### Materials provided
◆ ◆ ◆

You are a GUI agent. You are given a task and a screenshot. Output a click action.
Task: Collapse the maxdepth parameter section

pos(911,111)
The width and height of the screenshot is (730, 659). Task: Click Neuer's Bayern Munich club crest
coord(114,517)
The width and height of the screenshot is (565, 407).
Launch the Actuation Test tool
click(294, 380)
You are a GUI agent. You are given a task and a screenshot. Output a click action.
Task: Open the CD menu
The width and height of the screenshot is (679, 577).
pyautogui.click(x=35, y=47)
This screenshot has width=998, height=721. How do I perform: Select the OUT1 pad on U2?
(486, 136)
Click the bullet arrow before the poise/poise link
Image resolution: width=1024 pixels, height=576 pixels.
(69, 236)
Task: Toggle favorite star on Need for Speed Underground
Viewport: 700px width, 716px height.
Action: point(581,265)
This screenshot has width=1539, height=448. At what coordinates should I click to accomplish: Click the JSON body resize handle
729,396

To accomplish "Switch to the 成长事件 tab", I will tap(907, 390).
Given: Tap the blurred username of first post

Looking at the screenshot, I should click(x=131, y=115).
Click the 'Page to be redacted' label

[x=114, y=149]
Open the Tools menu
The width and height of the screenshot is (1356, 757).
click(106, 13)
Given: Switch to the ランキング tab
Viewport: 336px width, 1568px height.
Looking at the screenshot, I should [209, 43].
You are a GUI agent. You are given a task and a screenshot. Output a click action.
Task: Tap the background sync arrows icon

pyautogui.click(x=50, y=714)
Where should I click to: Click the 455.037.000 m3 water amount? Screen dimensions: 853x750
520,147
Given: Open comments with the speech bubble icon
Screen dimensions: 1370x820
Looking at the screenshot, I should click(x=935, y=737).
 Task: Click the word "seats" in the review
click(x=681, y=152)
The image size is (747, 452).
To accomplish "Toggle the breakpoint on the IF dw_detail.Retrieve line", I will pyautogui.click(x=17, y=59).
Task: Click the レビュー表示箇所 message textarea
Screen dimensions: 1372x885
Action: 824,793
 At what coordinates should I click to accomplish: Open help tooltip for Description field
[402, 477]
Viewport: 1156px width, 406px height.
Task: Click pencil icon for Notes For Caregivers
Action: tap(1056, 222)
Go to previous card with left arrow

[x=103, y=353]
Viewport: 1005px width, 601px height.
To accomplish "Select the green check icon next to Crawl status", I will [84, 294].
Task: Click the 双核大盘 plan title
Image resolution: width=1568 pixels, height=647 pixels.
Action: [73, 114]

◆ ◆ ◆

### Task prompt
Looking at the data above, return every line from the one with "Task: Open the CD menu" down to the one with "Task: Toggle favorite", exactly and inclusively.

### Result of this task
Task: Open the CD menu
The width and height of the screenshot is (679, 577).
pyautogui.click(x=35, y=47)
This screenshot has width=998, height=721. How do I perform: Select the OUT1 pad on U2?
(486, 136)
Click the bullet arrow before the poise/poise link
Image resolution: width=1024 pixels, height=576 pixels.
(69, 236)
Task: Toggle favorite star on Need for Speed Underground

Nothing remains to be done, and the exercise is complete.